• [Description of the task] What you give back from the listing below should be an exact copy of the lines from the one with "This screenshot has height=581, width=1107." down to the one with "Given: Select capacitor C2 270pF", and it should contain no pictures.

• [Material provided]
--
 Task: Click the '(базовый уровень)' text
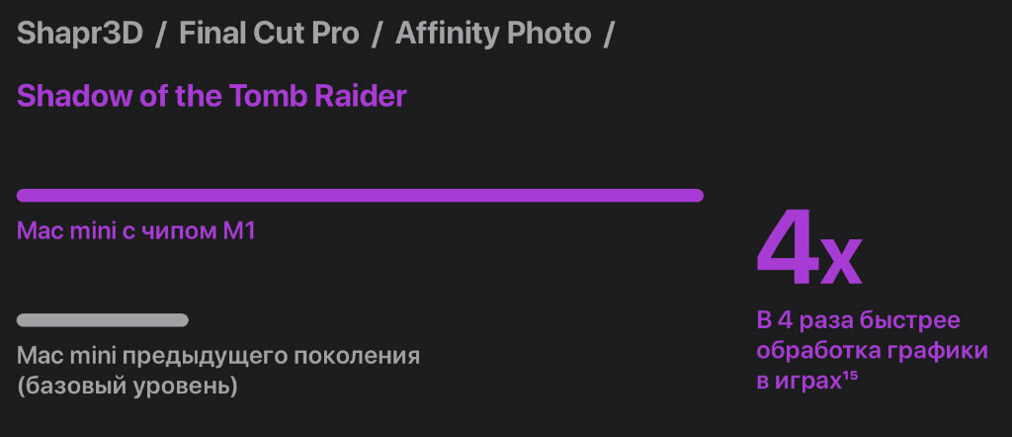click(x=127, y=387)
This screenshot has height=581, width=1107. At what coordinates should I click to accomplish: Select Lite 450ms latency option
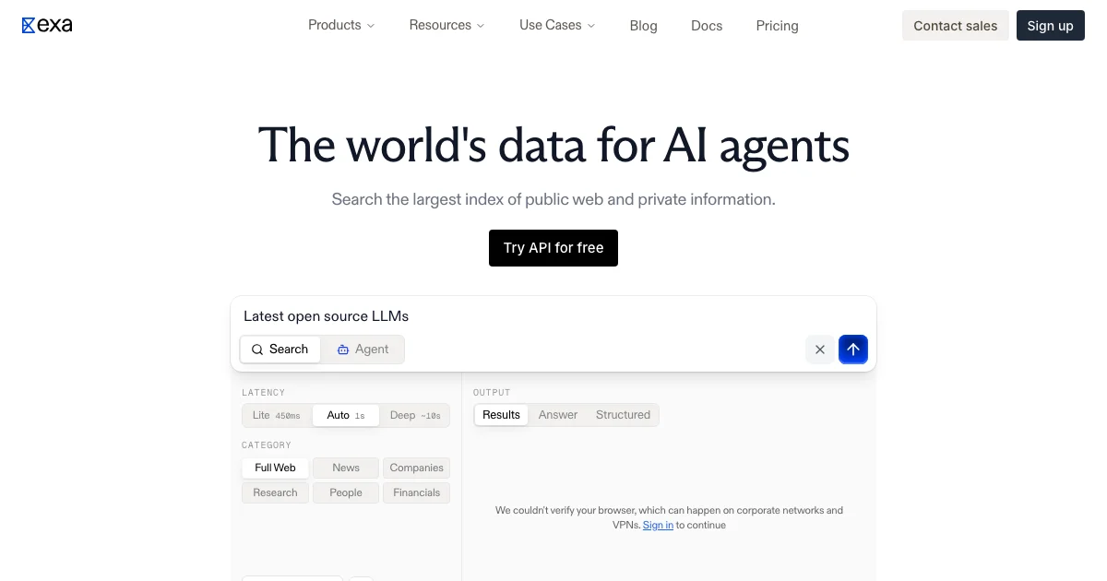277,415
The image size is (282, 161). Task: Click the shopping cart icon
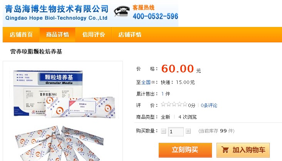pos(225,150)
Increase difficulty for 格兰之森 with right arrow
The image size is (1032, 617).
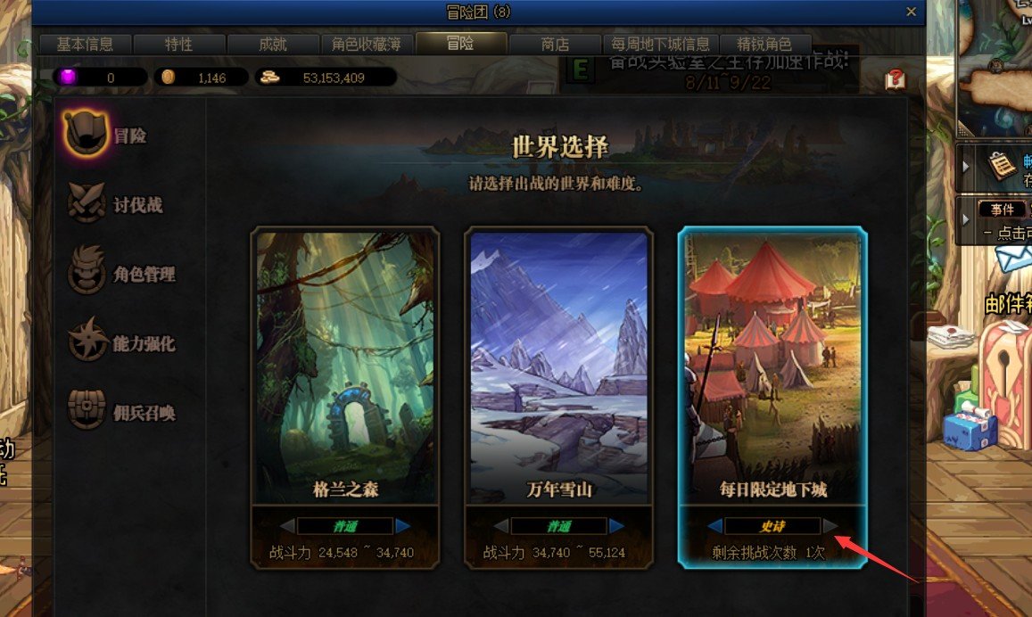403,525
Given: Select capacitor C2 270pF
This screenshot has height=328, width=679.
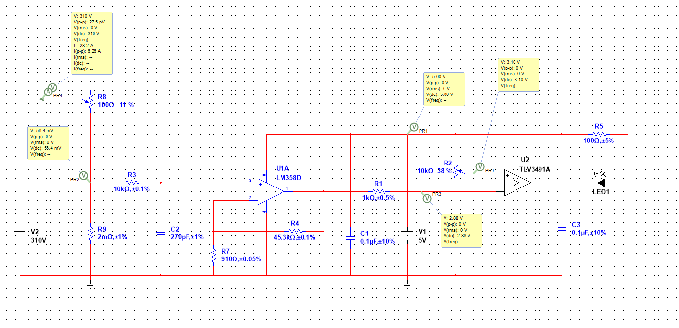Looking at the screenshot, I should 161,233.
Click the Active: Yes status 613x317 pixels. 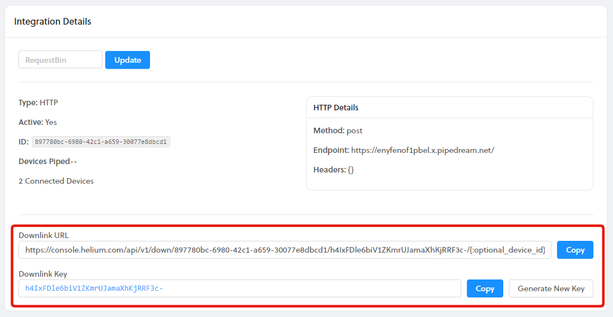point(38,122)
--
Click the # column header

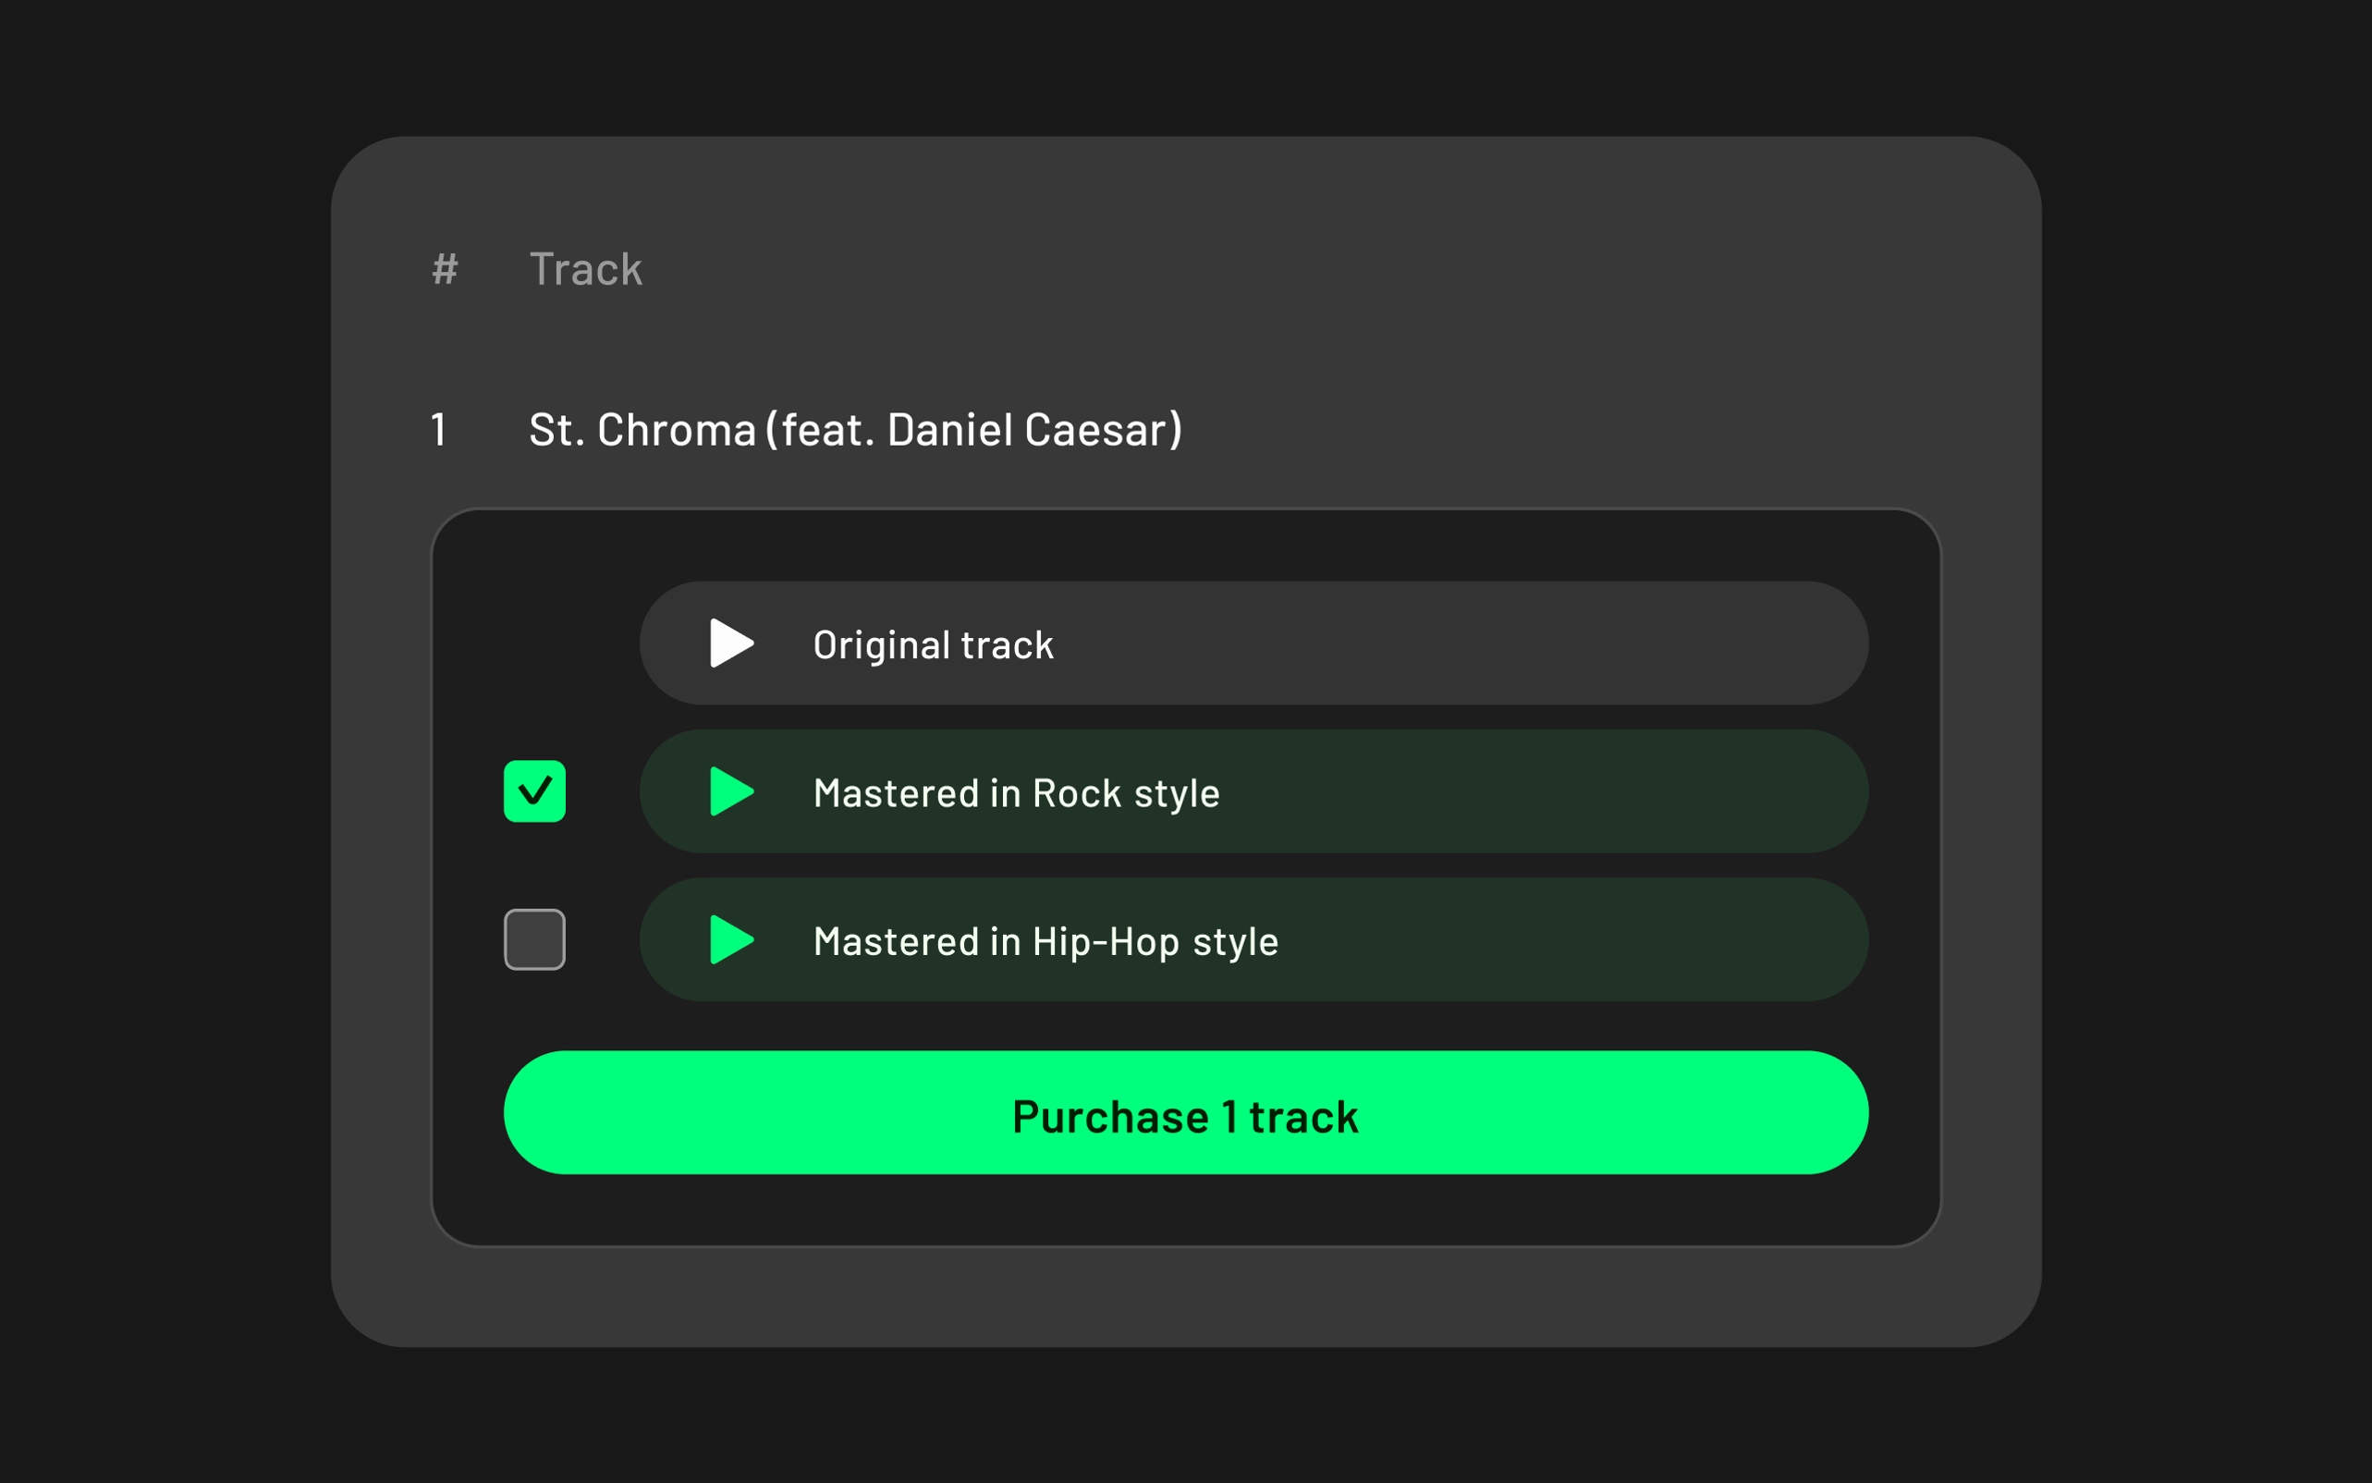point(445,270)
--
• [Finished task]
This screenshot has height=581, width=1107. At what coordinates should I click to accomplish: Select Lite 450ms latency option
277,415
The image size is (282, 161). Task: Click the shopping cart icon
pos(225,150)
Increase difficulty for 格兰之森 with right arrow
The image size is (1032, 617).
403,525
Given: Select capacitor C2 270pF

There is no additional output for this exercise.